**ACTIONS TO TAKE**
• 1. Repeat, word for word, the part of the Ironwood passage below that starts at "Built for Serving, Not" and stops after "efficient at scale.".
• 2. Name each quality of inference that the Ironwood passage below says Google designed the chip around.

**DOCUMENT PASSAGE**
For most of the history of AI infrastructure, the conversation was about training. Getting a model to a useful checkpoint faster, cheaper, at scale. Training is the glamorous part, the research, the capability improvements, the benchmark announcements.
Inference is where the money goes. Serving a model to real users continuously is the cost that actually compounds as AI products grow up. Google built Ironwood for that reality, and it shows in the design choices.
Built for Serving, Not Just Training
Ironwood is Google’s 7th-generation custom AI chip, announced in April 2025. Every previous TPU generation was primarily a training accelerator. Ironwood is the first one Google explicitly designed around inference: high volume, low latency, efficient at scale.
The headline numbers are large enough to be meaningless without context, so here is the one that actually matters for inference workloads: 192 GB of memory per chip, with 7.37 terabytes per second of memory bandwidth. That is six times the memory capacity of the previous generation. The reason this matters is simple, large models need to fit in memory to run efficiently. Models that previously required splitting across multiple chips, with all the coordination overhead that creates, now fit on one. Fewer chips per request means lower latency and lower cost per response.

Data entries

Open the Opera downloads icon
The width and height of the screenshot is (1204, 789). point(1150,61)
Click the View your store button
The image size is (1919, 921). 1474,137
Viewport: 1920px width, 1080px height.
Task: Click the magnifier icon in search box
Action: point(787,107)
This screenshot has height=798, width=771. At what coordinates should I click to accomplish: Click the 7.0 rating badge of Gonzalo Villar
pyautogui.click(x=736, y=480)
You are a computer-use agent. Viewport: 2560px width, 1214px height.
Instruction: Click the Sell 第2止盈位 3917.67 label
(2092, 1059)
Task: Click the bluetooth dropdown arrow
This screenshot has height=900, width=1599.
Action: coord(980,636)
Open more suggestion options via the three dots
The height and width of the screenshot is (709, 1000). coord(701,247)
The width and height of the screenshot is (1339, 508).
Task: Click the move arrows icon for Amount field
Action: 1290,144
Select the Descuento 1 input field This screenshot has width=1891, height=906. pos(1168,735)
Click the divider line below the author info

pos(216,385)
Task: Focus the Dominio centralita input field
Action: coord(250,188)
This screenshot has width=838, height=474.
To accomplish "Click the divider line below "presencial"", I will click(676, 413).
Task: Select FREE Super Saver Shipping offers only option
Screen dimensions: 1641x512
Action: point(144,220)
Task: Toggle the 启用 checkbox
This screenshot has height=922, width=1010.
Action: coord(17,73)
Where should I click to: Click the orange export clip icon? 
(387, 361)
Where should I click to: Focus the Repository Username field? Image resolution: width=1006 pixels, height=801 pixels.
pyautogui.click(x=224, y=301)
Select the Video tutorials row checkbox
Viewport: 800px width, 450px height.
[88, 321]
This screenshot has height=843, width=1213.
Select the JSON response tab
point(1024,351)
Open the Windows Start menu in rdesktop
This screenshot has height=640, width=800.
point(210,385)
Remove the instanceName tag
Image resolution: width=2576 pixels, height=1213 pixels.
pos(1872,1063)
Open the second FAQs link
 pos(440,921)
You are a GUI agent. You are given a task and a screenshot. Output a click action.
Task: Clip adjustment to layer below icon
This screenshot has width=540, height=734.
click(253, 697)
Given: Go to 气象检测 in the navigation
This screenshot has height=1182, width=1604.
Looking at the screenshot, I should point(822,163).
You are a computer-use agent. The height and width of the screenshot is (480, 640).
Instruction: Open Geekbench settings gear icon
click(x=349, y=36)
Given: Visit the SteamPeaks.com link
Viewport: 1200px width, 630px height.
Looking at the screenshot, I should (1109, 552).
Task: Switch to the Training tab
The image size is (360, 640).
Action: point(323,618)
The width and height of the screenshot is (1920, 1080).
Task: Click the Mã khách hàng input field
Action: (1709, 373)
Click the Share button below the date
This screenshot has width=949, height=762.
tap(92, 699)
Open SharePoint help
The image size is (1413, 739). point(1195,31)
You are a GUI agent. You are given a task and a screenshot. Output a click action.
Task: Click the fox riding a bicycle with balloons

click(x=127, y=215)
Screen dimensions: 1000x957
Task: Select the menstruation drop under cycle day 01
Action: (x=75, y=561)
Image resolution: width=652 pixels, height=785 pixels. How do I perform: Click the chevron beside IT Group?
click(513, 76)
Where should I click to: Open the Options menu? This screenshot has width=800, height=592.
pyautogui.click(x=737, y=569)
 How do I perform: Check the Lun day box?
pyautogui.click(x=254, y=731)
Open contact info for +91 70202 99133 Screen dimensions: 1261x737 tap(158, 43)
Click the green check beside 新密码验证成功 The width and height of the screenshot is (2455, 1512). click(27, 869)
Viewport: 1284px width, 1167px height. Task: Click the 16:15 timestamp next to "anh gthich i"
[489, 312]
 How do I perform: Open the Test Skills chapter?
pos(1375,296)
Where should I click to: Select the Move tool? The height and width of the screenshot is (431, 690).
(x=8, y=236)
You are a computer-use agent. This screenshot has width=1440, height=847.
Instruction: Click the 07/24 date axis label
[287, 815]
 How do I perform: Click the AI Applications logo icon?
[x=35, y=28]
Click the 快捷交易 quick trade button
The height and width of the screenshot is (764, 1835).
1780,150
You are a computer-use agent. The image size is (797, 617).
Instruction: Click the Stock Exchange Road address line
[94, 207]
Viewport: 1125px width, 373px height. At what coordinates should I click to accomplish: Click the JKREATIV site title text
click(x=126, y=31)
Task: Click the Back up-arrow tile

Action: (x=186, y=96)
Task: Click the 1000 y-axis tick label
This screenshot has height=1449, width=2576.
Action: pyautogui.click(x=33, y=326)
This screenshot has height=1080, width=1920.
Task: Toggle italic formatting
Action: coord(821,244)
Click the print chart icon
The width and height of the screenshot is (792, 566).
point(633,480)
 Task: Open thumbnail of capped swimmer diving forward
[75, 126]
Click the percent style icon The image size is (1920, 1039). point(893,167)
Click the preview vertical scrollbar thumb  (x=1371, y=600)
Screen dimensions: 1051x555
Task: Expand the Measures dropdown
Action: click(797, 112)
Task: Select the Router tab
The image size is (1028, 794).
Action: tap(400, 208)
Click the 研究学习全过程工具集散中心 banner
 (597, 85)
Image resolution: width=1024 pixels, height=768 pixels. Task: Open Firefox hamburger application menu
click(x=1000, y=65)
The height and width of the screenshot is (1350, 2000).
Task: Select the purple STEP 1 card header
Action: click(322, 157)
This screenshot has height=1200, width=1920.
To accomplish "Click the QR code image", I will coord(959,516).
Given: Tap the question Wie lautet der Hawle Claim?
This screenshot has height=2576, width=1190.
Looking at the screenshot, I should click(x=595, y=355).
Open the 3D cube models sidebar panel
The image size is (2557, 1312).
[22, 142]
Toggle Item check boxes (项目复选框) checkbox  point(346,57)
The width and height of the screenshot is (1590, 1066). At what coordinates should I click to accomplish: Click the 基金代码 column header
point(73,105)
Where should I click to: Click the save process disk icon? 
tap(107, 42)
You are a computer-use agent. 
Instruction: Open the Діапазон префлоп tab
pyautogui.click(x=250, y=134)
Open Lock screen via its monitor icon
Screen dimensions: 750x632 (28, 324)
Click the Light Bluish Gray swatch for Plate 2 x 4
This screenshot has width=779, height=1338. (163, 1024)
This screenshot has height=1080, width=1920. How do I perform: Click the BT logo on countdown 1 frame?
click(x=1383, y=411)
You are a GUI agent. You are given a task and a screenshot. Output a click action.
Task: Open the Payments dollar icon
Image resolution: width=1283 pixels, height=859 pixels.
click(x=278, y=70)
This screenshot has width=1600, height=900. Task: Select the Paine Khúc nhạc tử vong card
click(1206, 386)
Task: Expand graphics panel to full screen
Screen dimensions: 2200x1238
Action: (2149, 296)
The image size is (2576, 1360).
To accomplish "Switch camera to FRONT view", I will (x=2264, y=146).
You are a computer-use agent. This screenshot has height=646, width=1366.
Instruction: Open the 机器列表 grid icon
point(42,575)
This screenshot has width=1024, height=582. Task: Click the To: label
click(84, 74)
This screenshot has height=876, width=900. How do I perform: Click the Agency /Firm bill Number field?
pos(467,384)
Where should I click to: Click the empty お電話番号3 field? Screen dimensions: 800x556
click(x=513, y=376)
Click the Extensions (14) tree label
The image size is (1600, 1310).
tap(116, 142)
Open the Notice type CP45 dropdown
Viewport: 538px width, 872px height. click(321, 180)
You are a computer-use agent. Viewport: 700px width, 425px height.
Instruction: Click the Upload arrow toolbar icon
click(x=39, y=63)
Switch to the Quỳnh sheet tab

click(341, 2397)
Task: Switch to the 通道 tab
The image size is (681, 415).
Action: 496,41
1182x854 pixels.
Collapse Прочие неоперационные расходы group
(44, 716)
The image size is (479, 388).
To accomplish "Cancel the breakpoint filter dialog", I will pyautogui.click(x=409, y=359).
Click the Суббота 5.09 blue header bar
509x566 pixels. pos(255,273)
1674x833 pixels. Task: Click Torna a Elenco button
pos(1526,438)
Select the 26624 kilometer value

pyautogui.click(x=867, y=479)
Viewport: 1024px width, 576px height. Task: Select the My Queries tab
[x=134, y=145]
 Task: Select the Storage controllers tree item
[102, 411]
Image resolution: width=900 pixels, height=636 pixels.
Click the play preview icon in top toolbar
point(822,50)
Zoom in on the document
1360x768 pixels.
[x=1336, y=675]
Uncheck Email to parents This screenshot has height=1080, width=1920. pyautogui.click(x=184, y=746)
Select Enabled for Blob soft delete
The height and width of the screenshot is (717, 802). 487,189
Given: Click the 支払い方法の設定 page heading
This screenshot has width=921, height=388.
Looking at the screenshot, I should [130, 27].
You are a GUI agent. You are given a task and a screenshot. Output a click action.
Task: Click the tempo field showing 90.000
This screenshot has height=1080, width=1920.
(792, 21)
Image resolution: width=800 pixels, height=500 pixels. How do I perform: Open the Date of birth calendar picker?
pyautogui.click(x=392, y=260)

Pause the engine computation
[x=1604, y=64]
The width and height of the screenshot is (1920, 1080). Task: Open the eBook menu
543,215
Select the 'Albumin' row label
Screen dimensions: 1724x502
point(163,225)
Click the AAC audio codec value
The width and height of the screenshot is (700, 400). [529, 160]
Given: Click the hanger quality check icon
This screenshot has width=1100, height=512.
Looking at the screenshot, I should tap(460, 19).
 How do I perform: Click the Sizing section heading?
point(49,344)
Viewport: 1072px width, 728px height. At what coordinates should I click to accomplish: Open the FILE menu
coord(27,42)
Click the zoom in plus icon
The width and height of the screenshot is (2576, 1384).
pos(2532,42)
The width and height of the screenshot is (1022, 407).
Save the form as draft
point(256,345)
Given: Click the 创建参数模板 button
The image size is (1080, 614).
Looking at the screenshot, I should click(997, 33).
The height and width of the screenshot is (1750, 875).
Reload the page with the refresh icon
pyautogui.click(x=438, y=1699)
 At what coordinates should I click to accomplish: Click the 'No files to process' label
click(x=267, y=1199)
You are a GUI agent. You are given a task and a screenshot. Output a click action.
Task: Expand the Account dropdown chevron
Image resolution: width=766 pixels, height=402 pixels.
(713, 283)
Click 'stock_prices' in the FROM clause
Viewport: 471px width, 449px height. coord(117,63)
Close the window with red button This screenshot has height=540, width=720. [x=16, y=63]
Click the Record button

**SOLUTIONS BELOW**
• 1.
Built for Serving, Not Just Training
Ironwood is Google’s 7th-generation custom AI chip, announced in April 2025. Every previous TPU generation was primarily a training accelerator. Ironwood is the first one Google explicitly designed around inference: high volume, low latency, efficient at scale.

• 2.
High volume
Low latency
Efficient at scale